To thousands this is true, and the reverse



Is sure to none.
But if I have no further hope in this world, can I have none beyond it? Surely those laborious writers, who have taken such infinite pains to destroy or weaken all the proofs of futurity, have not so far succeeded as to exclude us from hope. That active principle in man which with such boldness pushes us on through every labour and difficulty, to attain the most distant and most improbable event in this world, will not surely deny us a little flattering prospect of those beautiful mansions which, if they could be thought chimerical, must be allowed the loveliest which can entertain the eye of man; and to which the road, if we understand it rightly, appears to have so few thorns and briars in it, and to require so little labour and fatigue from those who shall pass through it, that its ways are truly said to be ways of pleasantness, and all its paths to be those of peace. If the proofs of Christianity be as strong as I imagine them, surely enough may be deduced from that ground only, to comfort and support the most miserable man in his afflictions. And this I think my reason tells me, that, if the professors and propagators of infidelity are in the right, the losses which death brings to the virtuous are not worth their lamenting; but if these are, as certainly they seem, in the wrong, the blessings it procures them are not sufficiently to be coveted and rejoiced at.

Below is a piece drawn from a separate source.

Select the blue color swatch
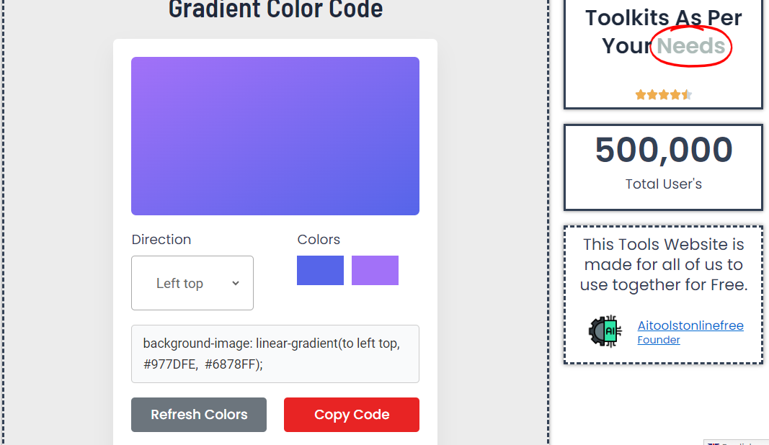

"On my own account, then, I have no cause for sorrow, but on my children's!--Why, the same Being to whose goodness and power I intrust my own happiness is likewise as able and as willing to procure theirs. Nor matters it what state of life is allotted for them, whether it be their fate to procure bread with their labour, or to eat it at the sweat of others. Perhaps, if we consider the case with proper attention, or resolve it with due sincerity, the former is much the sweeter. The hind may be more happy than the lord, for his desires are fewer, and those such as are attended with more hope and less fear. I will do my utmost to lay the foundations of my children's happiness, I will carefully avoid educating them in a station superior to their fortune, and for the event trust to that being in whom whoever rightly confides, must be superior to all worldly sorrows."
In this low manner did this poor wretch proceed to argue, till he had worked himself up into an enthusiasm which by degrees soon became invulnerable to every human attack; so that when Mr. Snap acquainted him with the return of the writ, and that he must carry him to Newgate, he received the message as Socrates did the news of the ship's arrival, and that he was to prepare for death.